Das Gebäude Biopôle III in Epalinges liegt im Technopark der Biowissenschaften im Norden von Lausanne, in der Nähe einer Haltestelle der M2. Das neue Gebäude bietet über 5’300 m2 Geschossflächen für Spezialunternehmen aus den Biologie- und Medizinbranchen, aber auch für Informatiktechnologien, Ernährungstechnologien sowie Mikro- und Nanotechnologien. Es wurde mit dem Minergie-Label ausgezeichnet und ist für 250 Mitarbeitende dimensioniert.

Von der Integration des Gebäudes in das Areal über sein Volumen und seine Beziehung zu seiner unmittelbaren Umgebung bis zur integrierten Wahl der Bauverfahren und -produkte wurde alles im Hinblick auf grösstmögliche Umweltverträglichkeit konzipiert. Die Ausbildung der Glas/Metall-Fassade und das Beton-Gesims nehmen Bezug auf die bestehenden Gebäude in der unmittelbaren Umgebung und schaffen einen Dialog zwischen Alt und Neu.

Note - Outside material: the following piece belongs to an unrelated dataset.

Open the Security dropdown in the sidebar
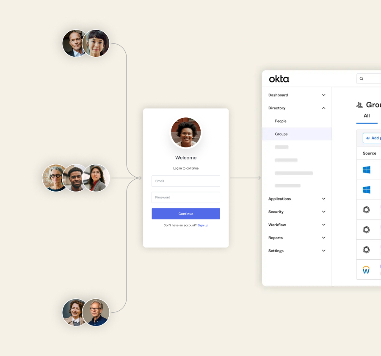 point(323,212)
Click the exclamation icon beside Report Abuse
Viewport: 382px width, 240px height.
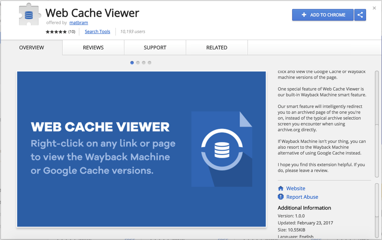[281, 197]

Eine der Hauptanforderungen der Bauherrschaft war, eine Fassade zu realisieren, welche einerseits dem Minergie-Standard entspricht und andererseits bei der Inneneinrichtung eine maximale Flexibilität gewährleistet. Die Dreifachverglasung erstreckt sich über die ganze Höhe, um das Tageslicht optimal zu nutzen und von der Aussicht auf den See und den angrenzenden Wald zu profitieren. Es wurden möglichst kompakte Volumen angestrebt und eine bioklimatische Architektur gewählt (Warmwasserbereitung, minimale Klimatisierung, Reduktion des Energiebedarfs für die Klimatisierung).

Der durch einen Generalunternehmer ausgeführte Grundausbau wurde im Januar 2011 fertiggestellt, das heisst 12 Monate nach dem Spatenstich. Das Gebäude ist in drei Flächen zu vier Modulen aufgeteilt. Jedes Modul bietet Platz für einen Forschungs- und einen Verwaltungsraum.